I was looking at the second-order equations of motion in the Schwarzschild metric and compared them to the Christoffel symbols however they seemed slightly different. I know that the Geodesic Equation is $$\frac{d^2x^\mu}{ds^2} + \Gamma^\mu_{\alpha\beta}\frac{dx^\alpha}{ds}\frac{dx^\beta}{ds} = 0$$ and therefore $\frac{d^2x^\mu}{ds^2} = -\Gamma^\mu_{\alpha\beta}\frac{dx^\alpha}{ds}\frac{dx^\beta}{ds}$, however when looking at the second-order equations of motion in the Schwarzschild metric, particularly the $r$ component, I noticed that the Christoffel symbols were not the same as the written coefficients.

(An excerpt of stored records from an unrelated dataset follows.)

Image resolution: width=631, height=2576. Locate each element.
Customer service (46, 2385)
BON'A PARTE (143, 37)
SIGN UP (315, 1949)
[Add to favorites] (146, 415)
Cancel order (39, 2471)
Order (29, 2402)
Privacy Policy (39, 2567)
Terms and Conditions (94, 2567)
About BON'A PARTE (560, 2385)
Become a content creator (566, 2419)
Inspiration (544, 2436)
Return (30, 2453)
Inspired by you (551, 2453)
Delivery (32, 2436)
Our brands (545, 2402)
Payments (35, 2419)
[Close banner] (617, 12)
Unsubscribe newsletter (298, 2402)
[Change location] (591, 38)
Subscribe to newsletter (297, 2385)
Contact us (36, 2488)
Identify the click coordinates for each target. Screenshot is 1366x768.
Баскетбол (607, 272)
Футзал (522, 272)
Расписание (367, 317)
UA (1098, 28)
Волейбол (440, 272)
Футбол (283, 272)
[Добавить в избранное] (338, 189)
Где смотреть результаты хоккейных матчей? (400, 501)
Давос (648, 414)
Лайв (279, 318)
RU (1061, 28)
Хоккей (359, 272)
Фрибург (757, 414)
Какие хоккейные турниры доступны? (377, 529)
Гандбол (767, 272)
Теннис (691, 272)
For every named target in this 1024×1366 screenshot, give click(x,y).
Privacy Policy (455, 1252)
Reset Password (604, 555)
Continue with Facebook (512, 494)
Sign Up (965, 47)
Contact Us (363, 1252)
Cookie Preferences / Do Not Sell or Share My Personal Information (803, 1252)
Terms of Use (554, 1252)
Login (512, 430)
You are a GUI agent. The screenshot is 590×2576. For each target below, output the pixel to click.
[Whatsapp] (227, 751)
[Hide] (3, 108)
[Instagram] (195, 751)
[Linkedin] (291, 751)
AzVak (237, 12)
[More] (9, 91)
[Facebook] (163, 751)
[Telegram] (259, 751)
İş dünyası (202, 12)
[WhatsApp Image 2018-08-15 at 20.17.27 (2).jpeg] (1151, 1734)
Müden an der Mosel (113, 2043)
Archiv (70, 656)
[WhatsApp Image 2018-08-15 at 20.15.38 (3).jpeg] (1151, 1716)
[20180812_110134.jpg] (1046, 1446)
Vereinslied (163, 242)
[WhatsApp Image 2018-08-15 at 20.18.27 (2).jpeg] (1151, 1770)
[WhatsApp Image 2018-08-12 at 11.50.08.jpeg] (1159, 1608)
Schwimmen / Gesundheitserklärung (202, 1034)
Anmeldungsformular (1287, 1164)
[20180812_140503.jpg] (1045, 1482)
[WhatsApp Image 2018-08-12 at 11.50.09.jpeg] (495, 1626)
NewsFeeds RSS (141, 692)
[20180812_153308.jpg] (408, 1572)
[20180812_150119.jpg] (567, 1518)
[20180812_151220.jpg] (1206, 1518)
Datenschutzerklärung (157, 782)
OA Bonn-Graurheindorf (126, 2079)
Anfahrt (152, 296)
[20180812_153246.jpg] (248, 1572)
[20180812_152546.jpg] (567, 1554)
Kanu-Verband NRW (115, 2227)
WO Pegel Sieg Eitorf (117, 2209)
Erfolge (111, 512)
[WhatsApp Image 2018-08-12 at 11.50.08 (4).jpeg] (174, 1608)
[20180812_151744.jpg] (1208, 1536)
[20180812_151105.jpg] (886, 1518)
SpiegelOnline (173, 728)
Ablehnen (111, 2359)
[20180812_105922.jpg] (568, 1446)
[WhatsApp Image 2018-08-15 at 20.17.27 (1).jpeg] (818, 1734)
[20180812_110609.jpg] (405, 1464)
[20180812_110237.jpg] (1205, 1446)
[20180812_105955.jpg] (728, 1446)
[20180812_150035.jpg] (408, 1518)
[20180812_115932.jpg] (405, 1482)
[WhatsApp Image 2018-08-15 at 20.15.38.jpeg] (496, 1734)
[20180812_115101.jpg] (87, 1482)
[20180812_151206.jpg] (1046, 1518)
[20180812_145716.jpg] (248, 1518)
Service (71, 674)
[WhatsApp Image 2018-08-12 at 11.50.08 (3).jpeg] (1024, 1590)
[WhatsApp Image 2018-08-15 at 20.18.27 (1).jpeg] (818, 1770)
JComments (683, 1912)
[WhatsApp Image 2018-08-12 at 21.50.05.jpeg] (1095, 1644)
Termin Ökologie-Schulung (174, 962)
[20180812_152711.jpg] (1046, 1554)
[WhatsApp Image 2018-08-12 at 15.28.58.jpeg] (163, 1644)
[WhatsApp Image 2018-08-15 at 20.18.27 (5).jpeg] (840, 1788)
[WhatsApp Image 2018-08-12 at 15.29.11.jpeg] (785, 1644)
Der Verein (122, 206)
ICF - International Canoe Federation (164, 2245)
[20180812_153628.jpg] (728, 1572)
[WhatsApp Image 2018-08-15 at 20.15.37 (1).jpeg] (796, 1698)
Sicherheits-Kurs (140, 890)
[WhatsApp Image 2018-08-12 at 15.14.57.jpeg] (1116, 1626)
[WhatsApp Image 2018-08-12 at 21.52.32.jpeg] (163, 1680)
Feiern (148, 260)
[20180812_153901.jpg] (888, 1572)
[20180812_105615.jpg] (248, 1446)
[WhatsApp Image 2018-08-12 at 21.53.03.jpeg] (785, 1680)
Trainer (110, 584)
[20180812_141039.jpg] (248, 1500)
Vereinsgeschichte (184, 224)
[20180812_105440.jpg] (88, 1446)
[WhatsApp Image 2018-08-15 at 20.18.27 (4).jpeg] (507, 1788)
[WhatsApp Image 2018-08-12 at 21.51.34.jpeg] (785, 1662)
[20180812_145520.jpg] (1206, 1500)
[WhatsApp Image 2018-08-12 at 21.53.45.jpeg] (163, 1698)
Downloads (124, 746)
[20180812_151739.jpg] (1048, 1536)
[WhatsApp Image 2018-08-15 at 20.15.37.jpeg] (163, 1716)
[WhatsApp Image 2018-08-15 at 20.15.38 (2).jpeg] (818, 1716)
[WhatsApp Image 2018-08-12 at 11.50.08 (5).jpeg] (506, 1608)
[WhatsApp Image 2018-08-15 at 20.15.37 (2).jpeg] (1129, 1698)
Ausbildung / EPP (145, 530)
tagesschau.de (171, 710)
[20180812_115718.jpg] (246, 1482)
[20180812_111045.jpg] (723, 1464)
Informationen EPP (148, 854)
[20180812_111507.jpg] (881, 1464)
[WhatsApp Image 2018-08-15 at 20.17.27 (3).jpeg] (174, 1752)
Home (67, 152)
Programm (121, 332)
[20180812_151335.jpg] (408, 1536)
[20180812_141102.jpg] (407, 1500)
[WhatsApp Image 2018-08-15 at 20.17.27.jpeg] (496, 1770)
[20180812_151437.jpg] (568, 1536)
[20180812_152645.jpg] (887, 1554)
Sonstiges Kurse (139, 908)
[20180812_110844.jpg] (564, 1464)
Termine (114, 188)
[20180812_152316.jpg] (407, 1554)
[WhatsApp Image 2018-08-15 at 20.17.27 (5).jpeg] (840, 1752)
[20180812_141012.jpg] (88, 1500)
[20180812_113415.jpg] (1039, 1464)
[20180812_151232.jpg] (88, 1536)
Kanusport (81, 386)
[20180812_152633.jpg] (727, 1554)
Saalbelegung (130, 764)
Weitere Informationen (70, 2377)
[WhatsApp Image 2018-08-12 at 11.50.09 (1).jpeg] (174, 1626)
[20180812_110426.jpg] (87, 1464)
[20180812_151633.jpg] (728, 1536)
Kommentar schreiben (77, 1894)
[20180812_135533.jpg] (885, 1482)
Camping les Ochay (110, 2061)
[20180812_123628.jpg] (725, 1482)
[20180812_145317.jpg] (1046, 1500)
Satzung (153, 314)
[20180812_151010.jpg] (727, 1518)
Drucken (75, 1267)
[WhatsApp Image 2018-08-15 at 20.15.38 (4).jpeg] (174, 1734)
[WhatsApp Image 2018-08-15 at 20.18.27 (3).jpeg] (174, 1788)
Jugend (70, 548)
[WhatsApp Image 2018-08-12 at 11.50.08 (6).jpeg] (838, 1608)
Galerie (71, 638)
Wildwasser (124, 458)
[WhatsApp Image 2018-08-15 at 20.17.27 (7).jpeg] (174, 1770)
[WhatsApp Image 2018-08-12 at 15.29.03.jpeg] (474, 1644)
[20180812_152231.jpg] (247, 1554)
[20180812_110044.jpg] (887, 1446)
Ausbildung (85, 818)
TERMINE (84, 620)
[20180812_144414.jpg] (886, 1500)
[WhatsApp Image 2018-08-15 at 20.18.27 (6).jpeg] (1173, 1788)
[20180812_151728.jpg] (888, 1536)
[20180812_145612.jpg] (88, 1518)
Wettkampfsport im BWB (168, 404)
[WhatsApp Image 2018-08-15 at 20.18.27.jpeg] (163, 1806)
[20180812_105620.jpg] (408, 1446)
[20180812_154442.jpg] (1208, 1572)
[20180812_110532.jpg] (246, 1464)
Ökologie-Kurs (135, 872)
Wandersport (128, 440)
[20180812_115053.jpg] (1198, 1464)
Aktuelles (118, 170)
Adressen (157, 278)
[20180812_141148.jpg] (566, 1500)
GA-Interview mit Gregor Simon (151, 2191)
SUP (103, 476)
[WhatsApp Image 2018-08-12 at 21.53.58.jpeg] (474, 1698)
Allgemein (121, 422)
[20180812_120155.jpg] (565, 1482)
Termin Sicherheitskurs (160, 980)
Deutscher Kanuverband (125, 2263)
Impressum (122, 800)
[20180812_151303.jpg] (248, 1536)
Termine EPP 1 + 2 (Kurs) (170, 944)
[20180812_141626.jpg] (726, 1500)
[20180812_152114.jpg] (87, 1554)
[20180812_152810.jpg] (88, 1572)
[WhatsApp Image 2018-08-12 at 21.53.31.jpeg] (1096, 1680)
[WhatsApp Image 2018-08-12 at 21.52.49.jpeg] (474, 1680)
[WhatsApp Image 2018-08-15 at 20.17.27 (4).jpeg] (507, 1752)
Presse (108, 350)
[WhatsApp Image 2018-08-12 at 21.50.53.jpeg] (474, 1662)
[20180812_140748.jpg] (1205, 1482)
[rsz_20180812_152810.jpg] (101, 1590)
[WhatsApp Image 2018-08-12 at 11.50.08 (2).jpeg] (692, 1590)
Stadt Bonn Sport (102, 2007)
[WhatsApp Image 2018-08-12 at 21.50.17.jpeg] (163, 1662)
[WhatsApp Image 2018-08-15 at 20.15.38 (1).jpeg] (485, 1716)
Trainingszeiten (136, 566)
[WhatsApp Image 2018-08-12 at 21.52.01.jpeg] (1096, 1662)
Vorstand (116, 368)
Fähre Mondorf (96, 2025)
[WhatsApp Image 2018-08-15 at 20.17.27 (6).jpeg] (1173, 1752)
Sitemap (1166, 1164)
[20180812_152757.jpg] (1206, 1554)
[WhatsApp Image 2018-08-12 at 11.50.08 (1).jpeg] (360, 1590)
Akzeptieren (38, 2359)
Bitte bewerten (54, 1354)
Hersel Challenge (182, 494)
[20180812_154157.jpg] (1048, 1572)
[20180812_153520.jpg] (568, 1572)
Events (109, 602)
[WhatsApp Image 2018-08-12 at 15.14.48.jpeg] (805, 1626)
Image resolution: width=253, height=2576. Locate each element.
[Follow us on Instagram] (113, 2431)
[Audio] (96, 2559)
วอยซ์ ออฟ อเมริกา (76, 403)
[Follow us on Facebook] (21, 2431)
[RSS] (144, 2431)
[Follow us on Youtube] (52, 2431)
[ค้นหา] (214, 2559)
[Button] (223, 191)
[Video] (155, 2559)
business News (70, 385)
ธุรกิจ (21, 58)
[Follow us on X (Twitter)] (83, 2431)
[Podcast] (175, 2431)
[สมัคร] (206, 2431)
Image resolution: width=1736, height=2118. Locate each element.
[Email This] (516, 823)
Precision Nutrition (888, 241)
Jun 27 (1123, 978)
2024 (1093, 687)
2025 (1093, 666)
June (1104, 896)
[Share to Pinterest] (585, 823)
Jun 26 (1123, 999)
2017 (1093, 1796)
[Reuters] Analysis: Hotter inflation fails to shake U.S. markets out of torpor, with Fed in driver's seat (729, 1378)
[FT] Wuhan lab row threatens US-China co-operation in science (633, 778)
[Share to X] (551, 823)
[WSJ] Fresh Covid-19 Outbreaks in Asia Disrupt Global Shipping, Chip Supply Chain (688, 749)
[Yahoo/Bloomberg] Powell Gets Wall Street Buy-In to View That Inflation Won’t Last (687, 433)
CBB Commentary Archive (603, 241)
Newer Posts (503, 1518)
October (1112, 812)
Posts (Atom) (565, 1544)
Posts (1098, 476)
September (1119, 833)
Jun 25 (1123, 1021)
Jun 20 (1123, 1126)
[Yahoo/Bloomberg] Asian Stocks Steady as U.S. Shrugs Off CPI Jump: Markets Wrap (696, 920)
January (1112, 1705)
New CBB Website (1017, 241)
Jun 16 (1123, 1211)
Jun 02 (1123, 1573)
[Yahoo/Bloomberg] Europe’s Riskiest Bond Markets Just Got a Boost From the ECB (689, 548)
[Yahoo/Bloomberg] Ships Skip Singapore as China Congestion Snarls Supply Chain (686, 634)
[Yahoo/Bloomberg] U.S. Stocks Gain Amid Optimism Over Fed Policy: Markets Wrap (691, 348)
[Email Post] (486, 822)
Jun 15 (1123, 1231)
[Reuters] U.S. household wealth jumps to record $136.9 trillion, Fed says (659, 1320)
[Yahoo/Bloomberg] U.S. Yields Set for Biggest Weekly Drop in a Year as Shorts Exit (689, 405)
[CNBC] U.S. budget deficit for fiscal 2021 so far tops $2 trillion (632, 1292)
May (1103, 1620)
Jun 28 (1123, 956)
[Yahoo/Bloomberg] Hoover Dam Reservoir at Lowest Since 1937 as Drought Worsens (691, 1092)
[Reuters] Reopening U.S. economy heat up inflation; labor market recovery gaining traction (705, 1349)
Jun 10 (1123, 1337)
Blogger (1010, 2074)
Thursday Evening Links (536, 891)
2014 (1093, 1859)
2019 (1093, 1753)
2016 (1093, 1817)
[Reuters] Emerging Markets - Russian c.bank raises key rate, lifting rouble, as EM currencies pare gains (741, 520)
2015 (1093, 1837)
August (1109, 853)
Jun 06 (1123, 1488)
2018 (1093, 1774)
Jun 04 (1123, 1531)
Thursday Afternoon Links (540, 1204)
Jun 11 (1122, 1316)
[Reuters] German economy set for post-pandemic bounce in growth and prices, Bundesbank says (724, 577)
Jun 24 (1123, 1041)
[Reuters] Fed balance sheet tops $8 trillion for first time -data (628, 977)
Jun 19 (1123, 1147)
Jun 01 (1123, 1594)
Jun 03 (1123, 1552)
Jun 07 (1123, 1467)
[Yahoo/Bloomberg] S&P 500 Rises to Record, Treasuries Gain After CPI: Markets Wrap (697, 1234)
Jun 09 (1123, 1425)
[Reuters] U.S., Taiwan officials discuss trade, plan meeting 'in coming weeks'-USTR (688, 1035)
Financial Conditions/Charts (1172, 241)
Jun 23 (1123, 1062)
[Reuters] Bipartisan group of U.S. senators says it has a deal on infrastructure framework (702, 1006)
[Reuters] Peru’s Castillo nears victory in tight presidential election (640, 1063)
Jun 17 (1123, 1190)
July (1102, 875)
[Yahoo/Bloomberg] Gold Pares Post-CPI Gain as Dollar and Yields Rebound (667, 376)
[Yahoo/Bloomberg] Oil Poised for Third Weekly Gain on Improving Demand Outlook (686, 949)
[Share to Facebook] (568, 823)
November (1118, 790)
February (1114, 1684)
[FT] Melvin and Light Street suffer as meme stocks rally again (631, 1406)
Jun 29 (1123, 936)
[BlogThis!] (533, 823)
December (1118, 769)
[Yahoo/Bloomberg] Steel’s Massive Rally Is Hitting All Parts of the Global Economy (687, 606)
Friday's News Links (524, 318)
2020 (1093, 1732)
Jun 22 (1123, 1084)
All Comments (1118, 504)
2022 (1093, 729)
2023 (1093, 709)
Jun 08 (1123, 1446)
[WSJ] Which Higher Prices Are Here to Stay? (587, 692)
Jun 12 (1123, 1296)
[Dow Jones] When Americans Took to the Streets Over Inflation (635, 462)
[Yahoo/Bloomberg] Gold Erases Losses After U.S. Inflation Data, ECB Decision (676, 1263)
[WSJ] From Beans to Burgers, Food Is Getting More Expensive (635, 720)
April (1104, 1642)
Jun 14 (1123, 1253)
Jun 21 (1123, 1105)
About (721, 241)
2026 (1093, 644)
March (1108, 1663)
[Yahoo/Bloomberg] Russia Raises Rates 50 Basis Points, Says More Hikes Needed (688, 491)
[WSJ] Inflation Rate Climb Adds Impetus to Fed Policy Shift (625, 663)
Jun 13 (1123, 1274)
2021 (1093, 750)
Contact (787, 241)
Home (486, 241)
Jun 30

The $r$ equation of motion is $$\ddot{r} = -\frac{GM}{r^2}(1-\frac{2GM}{rc^2})\dot{t}^2 + \frac{GM}{rc^2}\left(\frac{1}{1-\frac{2GM}{rc^2}}\right)\dot{r}^2 + r(1 – \frac{2GM}{c^2})\dot{\theta}^2 + r(1 – \frac{2GM}{c^2})\sin^2(\theta)\dot{\phi}^2.$$
However the first term, which corresponds to $-\Gamma^r_{tt}\dot{t}^2$, where according to Wikipedia: $$\Gamma^r_{tt} = -\frac{GM}{r^2c^2}\left(1-\frac{2GM}{rc^2}\right),$$ and from what I can see, the $\dot{t}$ term would be the negative of the value stated by the geodesic equation and I would like to know why it is negated when the Christofffel symbol is not. I can understand why the $c^2$ in the denomiator goes due to $\dot{t}$ actually being $c\dot{t}$ due to $\frac{d}{d\tau}(ct) = c\dot{t}$, but I do not understand where the minus comes from and why this negative (and also a factor of $c$) is not used on $\Gamma^t_{rt}$.
At first I thought it was because $\dot{t}$ was actually $ic\dot{t}$ and the $ic$ coefficient cancels in $\ddot{t}$ as it would also have that constant imaginary factor. Whereas in $\ddot{r}$, the $ic\dot{t}$ is squared, becoming $-c^2\dot{t}^2$, which would explain the selective $c$ multiplication, and the arrival of the negative. However, when inspecting other metrics' equations of motion, I saw that this would not work in say the Reissner–Nordström metric (according to Wikipedia) or Kerr metric as the imaginary terms would not cancel, so I am left still confused.
I am fairly new to General Relativity and I'm sorry if this question seems very poorly asked, because I recognise that I may not have worded this too well, nor well explained my issue, but I would just like an explanation as to why the selective negation and multiplication of $c$ occurs in some places and not others, as well as this explanation extending to other metrics. Perhaps, I may have misread the Christoffel symbols or the equations I claimed that my initial explanation would not work for, in which case this question is pointless. However, I am extremely young and I would like a firmer understanding on the equations given, as well as study some geodesics. Sorry, for this "essay" but any help would be appreciated!
Best Answer
As what the comments have advised, I will not turn to Wikipedia as a source for anything but trivia, as it requires the input of several volunteers who can make mistakes.
So the answer to my question is that $\Gamma^r_{tt} = \frac{GM}{r^2c^2}\left(1-\frac{2GM}{rc^2}\right)$ and Wikipedia made a sign mistake. The "selective" multiplication of $c$ comes from $\dot{t}$ being $c\dot{t}$ and $\ddot{t}$ being $c\ddot{t}$, which in Schwarzschild geodesics, the $c$ coefficients cancel as you can divide both sides by $c$, which keeps the coefficient of $\dot r \dot t$ equal to $-2\Gamma^t_{rt}$. However in $\ddot{r}$, $\Gamma^r_{tt}$ is negated, then multiplied by $c^2\dot{t}^2$ which becomes: $-\frac{GM}{r^2}\left(1-\frac{2GM}{rc^2}\right)\dot{t}^2$, which is the correct term, and explained with no imaginary weirdness.
I can calculate the Christoffel symbols using: $\Gamma^\lambda_{\mu\nu} = \frac{1}{2}g^{\lambda\sigma}(\partial_\mu g_{\sigma\nu} + \partial_\nu g_{\sigma\mu} - \partial_\sigma g_{\mu\nu})$
So in short: Don't always turn to Wikipedia as a source for the maths, find the formula or a book/paper then do it yourself.